* _What you will do_
Give back all of the data exactly as it appears here.

* _Collected data_
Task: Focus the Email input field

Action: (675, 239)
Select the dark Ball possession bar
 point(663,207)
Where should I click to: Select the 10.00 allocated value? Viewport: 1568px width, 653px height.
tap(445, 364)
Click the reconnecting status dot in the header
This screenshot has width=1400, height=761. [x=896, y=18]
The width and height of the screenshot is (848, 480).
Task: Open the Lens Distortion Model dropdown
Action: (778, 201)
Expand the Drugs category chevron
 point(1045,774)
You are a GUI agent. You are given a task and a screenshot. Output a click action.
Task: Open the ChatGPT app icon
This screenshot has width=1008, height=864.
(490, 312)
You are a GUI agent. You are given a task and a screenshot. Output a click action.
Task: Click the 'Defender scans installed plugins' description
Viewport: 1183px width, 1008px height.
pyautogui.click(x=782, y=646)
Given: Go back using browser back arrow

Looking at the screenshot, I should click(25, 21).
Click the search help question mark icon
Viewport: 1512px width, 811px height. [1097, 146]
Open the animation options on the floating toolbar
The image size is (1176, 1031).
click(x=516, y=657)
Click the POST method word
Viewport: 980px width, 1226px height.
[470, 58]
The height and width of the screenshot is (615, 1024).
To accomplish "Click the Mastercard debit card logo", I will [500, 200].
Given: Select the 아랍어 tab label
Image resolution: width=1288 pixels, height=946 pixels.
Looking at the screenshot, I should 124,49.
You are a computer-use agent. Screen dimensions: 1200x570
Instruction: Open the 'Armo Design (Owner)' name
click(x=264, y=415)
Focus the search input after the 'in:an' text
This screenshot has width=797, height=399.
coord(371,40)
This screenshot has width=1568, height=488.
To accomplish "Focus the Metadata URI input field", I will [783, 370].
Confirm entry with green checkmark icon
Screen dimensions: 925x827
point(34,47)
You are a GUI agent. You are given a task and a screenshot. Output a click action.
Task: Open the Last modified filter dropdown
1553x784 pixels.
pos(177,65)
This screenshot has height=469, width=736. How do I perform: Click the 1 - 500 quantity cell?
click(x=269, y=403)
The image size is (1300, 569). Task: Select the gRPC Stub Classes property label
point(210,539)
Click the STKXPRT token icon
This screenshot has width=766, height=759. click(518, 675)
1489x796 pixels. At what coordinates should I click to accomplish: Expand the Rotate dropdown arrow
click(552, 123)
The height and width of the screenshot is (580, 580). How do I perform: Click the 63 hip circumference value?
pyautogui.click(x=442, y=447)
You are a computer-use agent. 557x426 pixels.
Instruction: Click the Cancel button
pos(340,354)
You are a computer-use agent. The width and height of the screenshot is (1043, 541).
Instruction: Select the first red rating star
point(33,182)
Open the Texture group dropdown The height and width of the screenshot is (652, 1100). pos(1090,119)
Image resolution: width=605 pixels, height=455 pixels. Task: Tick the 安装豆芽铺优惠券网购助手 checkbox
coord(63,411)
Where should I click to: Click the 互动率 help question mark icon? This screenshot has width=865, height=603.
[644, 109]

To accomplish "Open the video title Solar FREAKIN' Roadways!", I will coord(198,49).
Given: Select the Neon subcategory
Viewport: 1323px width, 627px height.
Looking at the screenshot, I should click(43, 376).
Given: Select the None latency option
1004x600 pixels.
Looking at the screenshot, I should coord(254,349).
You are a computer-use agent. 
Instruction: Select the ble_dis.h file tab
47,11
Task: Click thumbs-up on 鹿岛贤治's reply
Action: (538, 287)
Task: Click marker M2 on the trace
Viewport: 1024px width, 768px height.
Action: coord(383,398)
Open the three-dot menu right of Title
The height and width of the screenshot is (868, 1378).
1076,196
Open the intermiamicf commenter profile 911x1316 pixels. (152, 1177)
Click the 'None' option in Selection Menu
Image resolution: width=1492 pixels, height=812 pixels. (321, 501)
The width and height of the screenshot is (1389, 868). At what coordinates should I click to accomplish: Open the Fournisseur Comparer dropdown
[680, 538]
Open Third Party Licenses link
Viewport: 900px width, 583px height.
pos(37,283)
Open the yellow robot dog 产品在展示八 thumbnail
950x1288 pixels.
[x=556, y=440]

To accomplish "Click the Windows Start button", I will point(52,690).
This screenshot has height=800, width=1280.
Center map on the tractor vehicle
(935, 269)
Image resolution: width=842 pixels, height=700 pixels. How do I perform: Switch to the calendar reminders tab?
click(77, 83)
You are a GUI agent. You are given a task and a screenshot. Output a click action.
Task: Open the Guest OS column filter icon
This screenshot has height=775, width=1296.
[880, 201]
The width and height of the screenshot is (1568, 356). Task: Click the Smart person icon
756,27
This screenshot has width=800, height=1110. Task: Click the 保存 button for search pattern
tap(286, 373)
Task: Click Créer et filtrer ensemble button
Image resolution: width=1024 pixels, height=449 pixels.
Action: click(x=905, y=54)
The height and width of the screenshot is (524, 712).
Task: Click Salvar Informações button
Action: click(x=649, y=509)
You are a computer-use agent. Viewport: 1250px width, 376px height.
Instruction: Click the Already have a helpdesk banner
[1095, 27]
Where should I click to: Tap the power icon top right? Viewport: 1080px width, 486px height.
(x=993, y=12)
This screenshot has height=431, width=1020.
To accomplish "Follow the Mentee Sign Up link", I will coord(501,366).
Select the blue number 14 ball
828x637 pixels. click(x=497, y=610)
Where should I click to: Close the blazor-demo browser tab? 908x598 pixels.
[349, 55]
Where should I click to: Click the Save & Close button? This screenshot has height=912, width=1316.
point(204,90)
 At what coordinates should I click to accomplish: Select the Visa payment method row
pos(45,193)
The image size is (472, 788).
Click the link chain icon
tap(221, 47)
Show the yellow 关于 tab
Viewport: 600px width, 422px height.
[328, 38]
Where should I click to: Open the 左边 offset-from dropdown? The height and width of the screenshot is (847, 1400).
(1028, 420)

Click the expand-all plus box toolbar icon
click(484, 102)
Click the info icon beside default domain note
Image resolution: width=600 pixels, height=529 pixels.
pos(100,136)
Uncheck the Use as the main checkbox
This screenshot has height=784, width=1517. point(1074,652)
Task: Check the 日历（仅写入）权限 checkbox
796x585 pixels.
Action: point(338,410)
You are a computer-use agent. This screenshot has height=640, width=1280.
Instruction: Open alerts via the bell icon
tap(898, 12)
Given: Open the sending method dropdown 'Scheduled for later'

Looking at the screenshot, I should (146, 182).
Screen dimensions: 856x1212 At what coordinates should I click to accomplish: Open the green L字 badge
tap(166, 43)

* _Your response_
Task: Focus the Email input field

Action: (675, 239)
Select the dark Ball possession bar
 point(663,207)
Where should I click to: Select the 10.00 allocated value? Viewport: 1568px width, 653px height.
tap(445, 364)
Click the reconnecting status dot in the header
This screenshot has width=1400, height=761. [x=896, y=18]
The width and height of the screenshot is (848, 480).
Task: Open the Lens Distortion Model dropdown
Action: (778, 201)
Expand the Drugs category chevron
 point(1045,774)
You are a GUI agent. You are given a task and a screenshot. Output a click action.
Task: Open the ChatGPT app icon
This screenshot has width=1008, height=864.
(490, 312)
You are a GUI agent. You are given a task and a screenshot. Output a click action.
Task: Click the 'Defender scans installed plugins' description
Viewport: 1183px width, 1008px height.
pyautogui.click(x=782, y=646)
Given: Go back using browser back arrow

Looking at the screenshot, I should click(25, 21).
Click the search help question mark icon
Viewport: 1512px width, 811px height. [1097, 146]
Open the animation options on the floating toolbar
The image size is (1176, 1031).
click(x=516, y=657)
Click the POST method word
Viewport: 980px width, 1226px height.
[470, 58]
The height and width of the screenshot is (615, 1024).
To accomplish "Click the Mastercard debit card logo", I will [500, 200].
Given: Select the 아랍어 tab label
Image resolution: width=1288 pixels, height=946 pixels.
Looking at the screenshot, I should 124,49.
You are a computer-use agent. Screen dimensions: 1200x570
Instruction: Open the 'Armo Design (Owner)' name
click(x=264, y=415)
Focus the search input after the 'in:an' text
This screenshot has width=797, height=399.
coord(371,40)
This screenshot has width=1568, height=488.
To accomplish "Focus the Metadata URI input field", I will [783, 370].
Confirm entry with green checkmark icon
Screen dimensions: 925x827
point(34,47)
You are a GUI agent. You are given a task and a screenshot. Output a click action.
Task: Open the Last modified filter dropdown
1553x784 pixels.
pos(177,65)
This screenshot has height=469, width=736. How do I perform: Click the 1 - 500 quantity cell?
click(x=269, y=403)
The image size is (1300, 569). Task: Select the gRPC Stub Classes property label
point(210,539)
Click the STKXPRT token icon
This screenshot has width=766, height=759. click(518, 675)
1489x796 pixels. At what coordinates should I click to accomplish: Expand the Rotate dropdown arrow
click(552, 123)
The height and width of the screenshot is (580, 580). How do I perform: Click the 63 hip circumference value?
pyautogui.click(x=442, y=447)
You are a computer-use agent. 557x426 pixels.
Instruction: Click the Cancel button
pos(340,354)
You are a computer-use agent. The width and height of the screenshot is (1043, 541).
Instruction: Select the first red rating star
point(33,182)
Open the Texture group dropdown The height and width of the screenshot is (652, 1100). pos(1090,119)
Image resolution: width=605 pixels, height=455 pixels. Task: Tick the 安装豆芽铺优惠券网购助手 checkbox
coord(63,411)
Where should I click to: Click the 互动率 help question mark icon? This screenshot has width=865, height=603.
[644, 109]

To accomplish "Open the video title Solar FREAKIN' Roadways!", I will coord(198,49).
Given: Select the Neon subcategory
Viewport: 1323px width, 627px height.
Looking at the screenshot, I should click(43, 376).
Given: Select the None latency option
1004x600 pixels.
Looking at the screenshot, I should coord(254,349).
You are a computer-use agent. 
Instruction: Select the ble_dis.h file tab
47,11
Task: Click thumbs-up on 鹿岛贤治's reply
Action: (538, 287)
Task: Click marker M2 on the trace
Viewport: 1024px width, 768px height.
Action: coord(383,398)
Open the three-dot menu right of Title
The height and width of the screenshot is (868, 1378).
1076,196
Open the intermiamicf commenter profile 911x1316 pixels. (152, 1177)
Click the 'None' option in Selection Menu
Image resolution: width=1492 pixels, height=812 pixels. (321, 501)
The width and height of the screenshot is (1389, 868). At what coordinates should I click to accomplish: Open the Fournisseur Comparer dropdown
[680, 538]
Open Third Party Licenses link
Viewport: 900px width, 583px height.
pos(37,283)
Open the yellow robot dog 产品在展示八 thumbnail
950x1288 pixels.
[x=556, y=440]

To accomplish "Click the Windows Start button", I will point(52,690).
This screenshot has height=800, width=1280.
Center map on the tractor vehicle
(935, 269)
Image resolution: width=842 pixels, height=700 pixels. How do I perform: Switch to the calendar reminders tab?
click(77, 83)
You are a GUI agent. You are given a task and a screenshot. Output a click action.
Task: Open the Guest OS column filter icon
This screenshot has height=775, width=1296.
[880, 201]
The width and height of the screenshot is (1568, 356). Task: Click the Smart person icon
756,27
This screenshot has width=800, height=1110. Task: Click the 保存 button for search pattern
tap(286, 373)
Task: Click Créer et filtrer ensemble button
Image resolution: width=1024 pixels, height=449 pixels.
Action: click(x=905, y=54)
The height and width of the screenshot is (524, 712).
Task: Click Salvar Informações button
Action: click(x=649, y=509)
You are a computer-use agent. Viewport: 1250px width, 376px height.
Instruction: Click the Already have a helpdesk banner
[1095, 27]
Where should I click to: Tap the power icon top right? Viewport: 1080px width, 486px height.
(x=993, y=12)
This screenshot has height=431, width=1020.
To accomplish "Follow the Mentee Sign Up link", I will coord(501,366).
Select the blue number 14 ball
828x637 pixels. click(x=497, y=610)
Where should I click to: Close the blazor-demo browser tab? 908x598 pixels.
[349, 55]
Where should I click to: Click the Save & Close button? This screenshot has height=912, width=1316.
point(204,90)
 At what coordinates should I click to accomplish: Select the Visa payment method row
pos(45,193)
The image size is (472, 788).
Click the link chain icon
tap(221, 47)
Show the yellow 关于 tab
Viewport: 600px width, 422px height.
[328, 38]
Where should I click to: Open the 左边 offset-from dropdown? The height and width of the screenshot is (847, 1400).
(1028, 420)

Click the expand-all plus box toolbar icon
click(484, 102)
Click the info icon beside default domain note
Image resolution: width=600 pixels, height=529 pixels.
pos(100,136)
Uncheck the Use as the main checkbox
This screenshot has height=784, width=1517. point(1074,652)
Task: Check the 日历（仅写入）权限 checkbox
796x585 pixels.
Action: point(338,410)
You are a computer-use agent. This screenshot has height=640, width=1280.
Instruction: Open alerts via the bell icon
tap(898, 12)
Given: Open the sending method dropdown 'Scheduled for later'

Looking at the screenshot, I should (146, 182).
Screen dimensions: 856x1212 At what coordinates should I click to accomplish: Open the green L字 badge
tap(166, 43)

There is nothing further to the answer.